■ DOCUMENT SECTION:
Musk in court: 'I founded OpenAI to prevent a Terminator-style outcome'

In his opening testimony, Musk revealed the backstory of his falling-out with Larry Page and accused OpenAI's leadership of turning his 'lifeline for humanity' into a profit-driven corporation.

Author: Michael Kokin ·

This week saw the start of one of the most important and revealing trials of the AI era. And based on the sheer candor of what the parties are saying to each other, I think people will be dissecting this case for years — the way they still dissect the Abramovich v. Berezovsky saga.

Today Elon Musk gave his first testimony in the lawsuit against OpenAI and its CEO Sam Altman. Musk's position: the lab was conceived from the start as a strictly nonprofit organization, whose purpose was to save humanity from the robot uprising.

Fear of AI and "looting a charity"

Taking the stand as the first witness, Musk explained to the jury that artificial intelligence is too dangerous a technology to be controlled unilaterally by an ordinary corporation (at the time he was especially worried about a Google monopoly).

That, he said, is exactly why he helped found OpenAI. Musk testified that he wanted to prevent events from playing out like a sci-fi action movie — what he called a "Terminator-style outcome" — and steer the technology toward a "Star Trek" scenario instead.

■ EXERCISE REQUIREMENTS:
A - Name every person the Musk testimony article mentions, including those named only in the title of a legal case.
B - Answer from the Musk testimony article:
(i) Who is OpenAI's CEO?
(ii) Whose monopoly was Musk especially worried about at the time?
(iii) Which scenario did Musk want to steer the technology toward?
C - Copy the stretch of the Musk testimony article from "Author: Michael Kokin" through "the robot uprising.".

■ EXERCISE DATA:

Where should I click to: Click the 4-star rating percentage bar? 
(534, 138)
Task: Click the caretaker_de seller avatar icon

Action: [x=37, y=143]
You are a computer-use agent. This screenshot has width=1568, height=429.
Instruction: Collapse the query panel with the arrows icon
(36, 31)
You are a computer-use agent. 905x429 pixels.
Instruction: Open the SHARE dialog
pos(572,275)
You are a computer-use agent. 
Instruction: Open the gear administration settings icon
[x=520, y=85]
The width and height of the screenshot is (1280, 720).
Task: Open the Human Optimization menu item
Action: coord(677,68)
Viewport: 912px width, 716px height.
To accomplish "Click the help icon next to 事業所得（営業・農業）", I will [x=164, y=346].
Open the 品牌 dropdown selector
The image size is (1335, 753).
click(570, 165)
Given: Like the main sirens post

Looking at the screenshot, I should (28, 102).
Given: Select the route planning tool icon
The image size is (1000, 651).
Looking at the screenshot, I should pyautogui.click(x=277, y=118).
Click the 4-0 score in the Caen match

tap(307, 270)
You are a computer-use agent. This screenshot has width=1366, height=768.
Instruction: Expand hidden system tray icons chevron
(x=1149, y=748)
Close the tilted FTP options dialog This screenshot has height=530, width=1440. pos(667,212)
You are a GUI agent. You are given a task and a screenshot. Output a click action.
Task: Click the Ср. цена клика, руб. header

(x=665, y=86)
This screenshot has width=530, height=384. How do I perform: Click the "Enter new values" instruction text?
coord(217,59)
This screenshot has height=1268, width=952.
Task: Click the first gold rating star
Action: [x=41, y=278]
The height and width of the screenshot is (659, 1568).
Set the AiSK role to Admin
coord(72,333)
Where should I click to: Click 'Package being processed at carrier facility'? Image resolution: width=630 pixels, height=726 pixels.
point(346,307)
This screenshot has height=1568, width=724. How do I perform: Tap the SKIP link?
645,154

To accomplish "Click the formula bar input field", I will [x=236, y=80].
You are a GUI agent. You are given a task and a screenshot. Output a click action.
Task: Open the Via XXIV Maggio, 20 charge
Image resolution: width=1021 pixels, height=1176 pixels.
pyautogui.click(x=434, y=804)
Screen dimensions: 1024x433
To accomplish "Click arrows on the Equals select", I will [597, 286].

■ SOLVED PROBLEMS:
A - Elon Musk, Larry Page, Sam Altman, Michael Kokin, Abramovich, Berezovsky

B -
(i) Sam Altman
(ii) Google's
(iii) A "Star Trek" scenario

C -
Author: Michael Kokin ·

This week saw the start of one of the most important and revealing trials of the AI era. And based on the sheer candor of what the parties are saying to each other, I think people will be dissecting this case for years — the way they still dissect the Abramovich v. Berezovsky saga.

Today Elon Musk gave his first testimony in the lawsuit against OpenAI and its CEO Sam Altman. Musk's position: the lab was conceived from the start as a strictly nonprofit organization, whose purpose was to save humanity from the robot uprising.